Я сидел на стуле, прихваченный ремнями к спинке, пьяно мотал головой, из уголка рта полз жгутик слюны. Стол передо мной менялся, менялась лампа на нем, пиджак следователя превращался во френч цвета хаки, в черную униформу с орлами. Мне казалось, ко мне обращались по-польски и по-немецки. Меня били – плетью, резиновой дубинкой, потрескавшейся бамбуковой тростью. Светили лампой в глаза. Один ужас сменился сотней, тысячью, наслоенными друг на друга, и везде я был прикован к стулу, вокруг были крашеные мертвые стены, везде кричали, били, требовали. Я бормотал, брызжа слюной, плакал, потом исступленно, истерично завыл.

Ступневу выпало доучиваться в скверное время. Время, когда в империи вдруг стало на двести миллионов граждан больше, чем она могла прокормить. Империя перестала платить и разведчикам, и полицейским, и сантехникам. Впрочем, последние, как и зубные врачи, пережили скверные времена легче – чтобы исправить зубы и унитазы, люди выкладывали последнее. Андрей учился в Политехническом, готовился стать инженером по эксплуатации начиненных электроникой систем с труднопроизносимыми названиями. Инженером он быть не хотел и особых склонностей к инженерии не имел, а имел двух дядь и двоюродного брата, служивших в охранке и сосредоточенно боровшихся за жизнь в последние имперские годы.

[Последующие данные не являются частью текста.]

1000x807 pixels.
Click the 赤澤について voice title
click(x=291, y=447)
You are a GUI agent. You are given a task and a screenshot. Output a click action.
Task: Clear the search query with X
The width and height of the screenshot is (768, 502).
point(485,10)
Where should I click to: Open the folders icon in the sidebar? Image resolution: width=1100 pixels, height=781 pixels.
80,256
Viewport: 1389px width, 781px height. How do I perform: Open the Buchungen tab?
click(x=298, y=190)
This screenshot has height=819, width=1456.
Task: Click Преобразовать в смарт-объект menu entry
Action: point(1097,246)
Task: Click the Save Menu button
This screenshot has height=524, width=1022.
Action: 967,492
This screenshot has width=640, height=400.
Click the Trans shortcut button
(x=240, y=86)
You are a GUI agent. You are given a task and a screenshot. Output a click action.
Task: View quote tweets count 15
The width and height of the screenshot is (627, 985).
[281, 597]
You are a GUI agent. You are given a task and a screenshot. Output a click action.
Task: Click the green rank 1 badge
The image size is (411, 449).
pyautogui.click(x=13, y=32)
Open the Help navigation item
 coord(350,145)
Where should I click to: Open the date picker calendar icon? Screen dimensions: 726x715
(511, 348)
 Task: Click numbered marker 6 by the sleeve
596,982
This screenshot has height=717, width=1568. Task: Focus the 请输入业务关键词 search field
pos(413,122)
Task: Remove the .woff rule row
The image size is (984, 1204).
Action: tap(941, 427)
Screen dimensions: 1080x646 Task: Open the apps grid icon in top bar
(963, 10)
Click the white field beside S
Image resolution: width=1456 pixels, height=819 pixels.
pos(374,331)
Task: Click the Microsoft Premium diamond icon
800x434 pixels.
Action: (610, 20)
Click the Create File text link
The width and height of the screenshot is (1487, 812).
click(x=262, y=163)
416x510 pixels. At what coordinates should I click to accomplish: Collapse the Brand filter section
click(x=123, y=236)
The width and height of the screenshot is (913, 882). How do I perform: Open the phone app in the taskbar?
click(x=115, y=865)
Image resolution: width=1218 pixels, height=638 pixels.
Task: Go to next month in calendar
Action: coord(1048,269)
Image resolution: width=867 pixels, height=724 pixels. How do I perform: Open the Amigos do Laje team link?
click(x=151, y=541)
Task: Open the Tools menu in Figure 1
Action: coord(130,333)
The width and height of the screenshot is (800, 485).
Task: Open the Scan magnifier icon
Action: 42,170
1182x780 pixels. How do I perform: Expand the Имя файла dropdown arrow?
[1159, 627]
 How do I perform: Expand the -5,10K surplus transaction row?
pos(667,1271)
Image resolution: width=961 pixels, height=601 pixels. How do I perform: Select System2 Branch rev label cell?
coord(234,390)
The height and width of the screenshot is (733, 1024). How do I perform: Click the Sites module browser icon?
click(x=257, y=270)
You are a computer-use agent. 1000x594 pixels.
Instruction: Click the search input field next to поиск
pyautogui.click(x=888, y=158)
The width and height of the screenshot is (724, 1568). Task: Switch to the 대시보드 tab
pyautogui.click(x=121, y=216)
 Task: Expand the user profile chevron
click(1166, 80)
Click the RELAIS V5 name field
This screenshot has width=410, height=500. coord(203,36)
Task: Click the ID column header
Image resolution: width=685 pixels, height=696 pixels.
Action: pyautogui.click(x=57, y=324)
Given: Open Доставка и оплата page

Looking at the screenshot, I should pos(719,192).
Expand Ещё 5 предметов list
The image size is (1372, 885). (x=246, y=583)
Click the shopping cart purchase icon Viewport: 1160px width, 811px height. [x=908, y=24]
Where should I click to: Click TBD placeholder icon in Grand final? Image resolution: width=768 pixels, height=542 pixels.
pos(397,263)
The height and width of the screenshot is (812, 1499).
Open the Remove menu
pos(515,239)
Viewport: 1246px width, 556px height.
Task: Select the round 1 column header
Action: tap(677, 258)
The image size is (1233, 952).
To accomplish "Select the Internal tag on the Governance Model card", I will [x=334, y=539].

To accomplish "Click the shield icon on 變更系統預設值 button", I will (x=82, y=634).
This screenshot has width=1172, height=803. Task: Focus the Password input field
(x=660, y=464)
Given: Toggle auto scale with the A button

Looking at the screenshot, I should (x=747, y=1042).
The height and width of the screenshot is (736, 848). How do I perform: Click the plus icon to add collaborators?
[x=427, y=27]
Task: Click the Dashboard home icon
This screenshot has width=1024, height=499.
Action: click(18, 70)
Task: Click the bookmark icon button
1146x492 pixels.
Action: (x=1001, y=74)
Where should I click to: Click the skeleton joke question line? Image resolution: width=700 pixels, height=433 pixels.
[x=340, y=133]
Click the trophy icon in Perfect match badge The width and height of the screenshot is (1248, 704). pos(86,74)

Ступнев окончил Политехнический, зарабатывая на жизнь в фотоателье, сперва щелкунчиком, снимавшим за смену сотню фотографий на паспорта и удостоверения, а к пятому курсу – уже хроникером свадеб, пирушек и торжественных открытий. Он имел феноменальное чувство цвета и пространства и не менее феноменальную память, четкую, как оттиск ступни в бетоне. После окончания его определили на умирающий завод за проспектом Лесных Братьев, в конструкторское бюро, отапливаемое три дня в неделю, освещаемое – три с половиной. Завод был нерентабелен, директора сменяли друг друга, как великие визири в Блистательной Порте, – всякий знал, чем закончится его власть, но хватал так, будто собирался жить вечно.

На очередного директора, опустошившего фонд зарплаты на полгода вперед, Андрей донес сам. Дядья, благополучно выбравшиеся из послеимперской передряги, благодушно над ним подшучивали. Спрашивали, сколько комнатных тапочек можно купить на одну его зарплату. И сколько на двенадцать. И какие из них окажутся белыми. В конце концов Ступнев пришел к дяде Ивану, вальяжному, с добродушным морщинистым лицом, пузатенькому лысеющему папику лет пятидесяти с хвостиком, и попросил о помощи. Дядя оглядел племянника, словно увидел в первый раз, и хохотнул. Пообещал помочь. Конечно же, как не помочь в таком деле. Справедливость. Кто мы, как не слуги этой самой справедливости. Дядины глазки походили на отточенные до синевы рыболовные крючья. Обязательно поможем. Потерпи недельку.

Уйдя от дяди, Ступнев напился в стельку на последние деньги и подрался с кем-то в баре. Даже, кажется, с тремя. Хотел, чтобы его размочалили в грязь, превратили в кровавую ветошь, растоптали, растерли, проломили бутылкой череп. Но никто ему ничего не проломил, он стоял у двери, сжимая и разжимая ссаженные кулаки, вокруг никого не было, вышибала делал вид, что шепчется с барменом у стойки, а бармен, пугливо кося глазами, нажимал под стойкой кнопки на мобильнике. Андрей, услышал электронное треньканье и, подталкиваемый едва живым инстинктом самосохранения, вывалился за двери, под апрельский дождь. Дождь смыл кровь с хмелем, и домой он добрался до тошноты трезвым.

Неделю ждать не пришлось. Директора сняли на третий день, в конце второго дня в его кабинет зашли трое в серых костюмах. Директор вышел вместе с ними, дергая сцепленными за спиной руками, сел в черную «Волгу», и больше его на заводе не видели. Приказ о его увольнении вывесили на доске объявлений только на следующий день. А через месяц Ступнев подал заявление в школу КГБ. Экзамены он сдал блестяще, поступил, окончил куда успешнее, чем Политехнический, и через день после окончания завербовал своего первого осведомителя – на том самом заводе.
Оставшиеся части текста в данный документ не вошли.